Transformation conditions – The method of preparation of competent cells, the length of time of heat shock, temperature of heat shock, incubation time after heat shock, growth medium used, pH and various additives, all can affect the transformation efficiency of the cells. The presence of contaminants as well as ligase in a ligation mixture can reduce the transformation efficiency in electroporation, and inactivation of ligase or chloroform extraction of DNA may be necessary for electroporation, alternatively only use a tenth of the ligation mixture to reduce the amount of contaminants. Normal preparation of competent cells can yield transformation efficiency ranging from 10^{6} to 10^{8} cfu/μg DNA. Protocols for chemical method however exist for making super competent cells that may yield a transformation efficiency of over 1 billion.

Damage to DNA – Exposure of DNA to UV radiation in standard preparative agarose gel electrophoresis procedure for as little as 45 seconds can damage the DNA, and this can significantly reduce the transformation efficiency. Adding cytidine or guanosine to the electrophoresis buffer at 1 mM concentration however may protect the DNA from damage. A higher-wavelength UV radiation (365 nm) which cause less damage to DNA should be used if it is necessary work for work on the DNA on a UV transilluminator for an extended period of time. This longer wavelength UV produces weaker fluorescence with the ethidium bromide intercalated into the DNA, therefore if it is necessary to capture images of the DNA bands, a shorter wavelength (302 or 312 nm) UV radiations may be used. Such exposure however should be limited to a very short time if the DNA is to be recovered later for ligation and transformation.

== Efficiency of transformation methods ==
The method used for introducing the DNA have a significant impact on the transformation efficiency.

===Electroporation===

Electroporation tends to be more efficient than chemical methods and can be applied to a wide range of species and to strains that were previously resistant and recalcitrant to transformation techniques.
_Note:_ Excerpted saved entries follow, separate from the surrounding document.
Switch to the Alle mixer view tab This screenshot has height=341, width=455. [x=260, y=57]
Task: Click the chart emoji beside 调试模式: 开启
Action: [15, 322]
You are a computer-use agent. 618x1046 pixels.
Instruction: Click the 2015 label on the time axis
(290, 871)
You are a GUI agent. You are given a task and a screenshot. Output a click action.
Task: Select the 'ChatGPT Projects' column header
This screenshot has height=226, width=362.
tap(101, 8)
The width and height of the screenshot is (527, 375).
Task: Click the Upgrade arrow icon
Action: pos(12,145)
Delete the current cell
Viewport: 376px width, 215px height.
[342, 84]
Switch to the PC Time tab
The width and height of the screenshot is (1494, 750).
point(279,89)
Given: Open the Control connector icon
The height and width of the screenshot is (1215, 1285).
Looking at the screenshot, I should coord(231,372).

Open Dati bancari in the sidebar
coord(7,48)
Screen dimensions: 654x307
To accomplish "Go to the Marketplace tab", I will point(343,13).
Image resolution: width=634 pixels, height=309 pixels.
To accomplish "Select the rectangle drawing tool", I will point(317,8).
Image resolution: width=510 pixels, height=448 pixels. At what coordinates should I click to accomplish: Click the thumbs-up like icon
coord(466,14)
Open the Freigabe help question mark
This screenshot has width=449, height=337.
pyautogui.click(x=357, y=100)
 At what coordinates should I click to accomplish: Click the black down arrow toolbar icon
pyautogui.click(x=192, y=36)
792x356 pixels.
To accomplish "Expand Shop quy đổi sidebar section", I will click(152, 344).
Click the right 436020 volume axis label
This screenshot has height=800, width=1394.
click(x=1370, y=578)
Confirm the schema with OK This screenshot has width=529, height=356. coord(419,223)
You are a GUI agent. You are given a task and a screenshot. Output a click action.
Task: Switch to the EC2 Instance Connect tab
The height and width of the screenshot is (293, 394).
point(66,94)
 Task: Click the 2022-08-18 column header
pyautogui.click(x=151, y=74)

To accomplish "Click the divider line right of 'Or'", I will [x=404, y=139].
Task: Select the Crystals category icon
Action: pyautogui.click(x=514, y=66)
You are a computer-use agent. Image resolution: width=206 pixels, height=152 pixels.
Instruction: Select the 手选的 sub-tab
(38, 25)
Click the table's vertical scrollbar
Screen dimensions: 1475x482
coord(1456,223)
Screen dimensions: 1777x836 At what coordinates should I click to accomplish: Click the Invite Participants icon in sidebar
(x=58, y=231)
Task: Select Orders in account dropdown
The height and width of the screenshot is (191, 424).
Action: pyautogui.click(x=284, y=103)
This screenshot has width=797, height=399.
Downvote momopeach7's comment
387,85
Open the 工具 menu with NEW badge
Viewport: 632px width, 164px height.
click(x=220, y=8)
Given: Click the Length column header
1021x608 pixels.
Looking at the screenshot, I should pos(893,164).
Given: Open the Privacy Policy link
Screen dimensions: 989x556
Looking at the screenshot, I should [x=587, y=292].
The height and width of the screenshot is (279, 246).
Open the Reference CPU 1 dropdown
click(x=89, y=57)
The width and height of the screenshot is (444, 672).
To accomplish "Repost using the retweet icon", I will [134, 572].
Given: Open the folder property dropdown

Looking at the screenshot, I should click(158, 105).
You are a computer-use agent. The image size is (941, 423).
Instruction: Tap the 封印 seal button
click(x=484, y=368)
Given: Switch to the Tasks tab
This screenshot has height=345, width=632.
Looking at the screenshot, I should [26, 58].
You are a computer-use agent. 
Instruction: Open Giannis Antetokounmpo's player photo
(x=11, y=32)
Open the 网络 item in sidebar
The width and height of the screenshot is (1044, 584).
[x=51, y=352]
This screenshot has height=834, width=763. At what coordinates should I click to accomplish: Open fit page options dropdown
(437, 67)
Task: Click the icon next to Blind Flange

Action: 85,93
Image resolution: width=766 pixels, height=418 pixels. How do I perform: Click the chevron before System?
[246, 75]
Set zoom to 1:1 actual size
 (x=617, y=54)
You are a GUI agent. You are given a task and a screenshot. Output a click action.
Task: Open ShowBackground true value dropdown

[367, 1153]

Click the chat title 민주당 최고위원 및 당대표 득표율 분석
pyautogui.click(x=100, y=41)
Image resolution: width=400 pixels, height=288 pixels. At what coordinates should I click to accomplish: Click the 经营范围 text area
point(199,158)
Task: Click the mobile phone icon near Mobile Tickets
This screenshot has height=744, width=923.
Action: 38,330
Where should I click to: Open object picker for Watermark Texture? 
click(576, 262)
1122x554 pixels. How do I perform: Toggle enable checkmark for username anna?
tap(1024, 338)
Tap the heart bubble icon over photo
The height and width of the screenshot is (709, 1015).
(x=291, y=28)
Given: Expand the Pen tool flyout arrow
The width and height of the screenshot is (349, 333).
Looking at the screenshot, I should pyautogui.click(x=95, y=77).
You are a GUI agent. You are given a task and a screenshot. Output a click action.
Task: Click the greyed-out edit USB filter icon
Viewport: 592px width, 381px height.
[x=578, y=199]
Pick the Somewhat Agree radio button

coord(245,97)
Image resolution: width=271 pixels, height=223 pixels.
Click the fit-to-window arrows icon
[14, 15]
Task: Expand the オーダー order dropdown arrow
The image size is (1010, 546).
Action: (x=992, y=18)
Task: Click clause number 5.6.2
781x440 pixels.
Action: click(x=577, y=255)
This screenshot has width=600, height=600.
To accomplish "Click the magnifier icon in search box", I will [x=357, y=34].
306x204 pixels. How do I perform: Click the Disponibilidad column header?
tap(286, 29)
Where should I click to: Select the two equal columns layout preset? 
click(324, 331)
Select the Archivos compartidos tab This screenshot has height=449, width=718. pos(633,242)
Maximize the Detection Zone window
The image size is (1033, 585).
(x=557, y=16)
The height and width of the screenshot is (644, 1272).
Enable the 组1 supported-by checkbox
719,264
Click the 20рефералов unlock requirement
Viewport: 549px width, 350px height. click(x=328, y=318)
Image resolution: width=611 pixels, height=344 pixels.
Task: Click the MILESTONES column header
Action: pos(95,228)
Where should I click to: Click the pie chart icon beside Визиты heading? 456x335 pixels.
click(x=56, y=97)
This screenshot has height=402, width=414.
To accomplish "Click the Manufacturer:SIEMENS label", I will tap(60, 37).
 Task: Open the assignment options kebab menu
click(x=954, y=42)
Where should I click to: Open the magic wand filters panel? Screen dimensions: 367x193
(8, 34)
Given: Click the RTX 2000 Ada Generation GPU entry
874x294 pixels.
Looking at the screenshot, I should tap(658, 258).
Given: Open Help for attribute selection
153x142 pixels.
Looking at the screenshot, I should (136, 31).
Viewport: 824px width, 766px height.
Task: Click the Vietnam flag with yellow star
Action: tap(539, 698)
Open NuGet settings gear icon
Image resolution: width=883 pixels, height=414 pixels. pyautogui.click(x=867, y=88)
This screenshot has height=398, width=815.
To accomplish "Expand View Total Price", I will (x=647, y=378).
Electroporation has been found to have an average yield typically between 10^{4} - 10^{8} CFU/ug . However, a transformation efficiencies as high as 0.5-5 × 10^{10} colony forming units (CFU) per microgram of DNA for E. coli. For samples that are hard to handle, like cDNA libraries, gDNA, and plasmids larger than 30 kb, it is suggested to use electrocompetent cells that have transformation efficiencies of over 1 × 10^{10} CFU/μg. This will ensure a high success rate in introducing the DNA and forming a large number of colonies. It is important to adjust and optimize the electroporation buffer (Increasing the concentration of the electroporation buffer can result in increased transformation efficiencies ) and the shape, strength, number, and number of pulses these electrical parameters play a key role in transformation efficiency.

===Chemical transformation===

Chemical transformation or heat shock can be performed in a simple laboratory setup, typically yielding transformation efficiencies that are adequate for cloning and subcloning applications, approximately 10^{6} CFU/μg. One of the early methods used was a combination of CaCl_{2} and MgCl_{2} to treat the cells. However, these methods resulted in transformation efficiencies, with a maximum of 10^{5} - 10^{6} colony forming units (CFU) per microgram of plasmid DNA. Later research found that certain cations, such as Mn^{2+}, Ca^{2+}, Ba^{2+}, Sr^{2+} and Mg^{2+} could have a positive effect on transformation efficiencies, with Mn^{2+} showing the greatest effect.

== Restriction barriers to an efficient transformation ==
Some bacterial cells have restriction-modification systems that can degrade exogenous plasmids that are foreign to the host cell. This can greatly reduce the efficiency of transformation. This is due to restriction systems in the recipient cells that target and destroy exogenous DNA. These systems recognize exogenous DNA based on differences in methylation patterns. To address this problem, strategies such as altering the methylation of the exogenous DNA using commercial methylases or reducing the restriction activity in the recipient cells have been applied. For example, using methylation-negative mutants or temporarily inactivating the restriction system with heat can reduce the recipient cell's ability to impose restrictions on the exogenous DNA.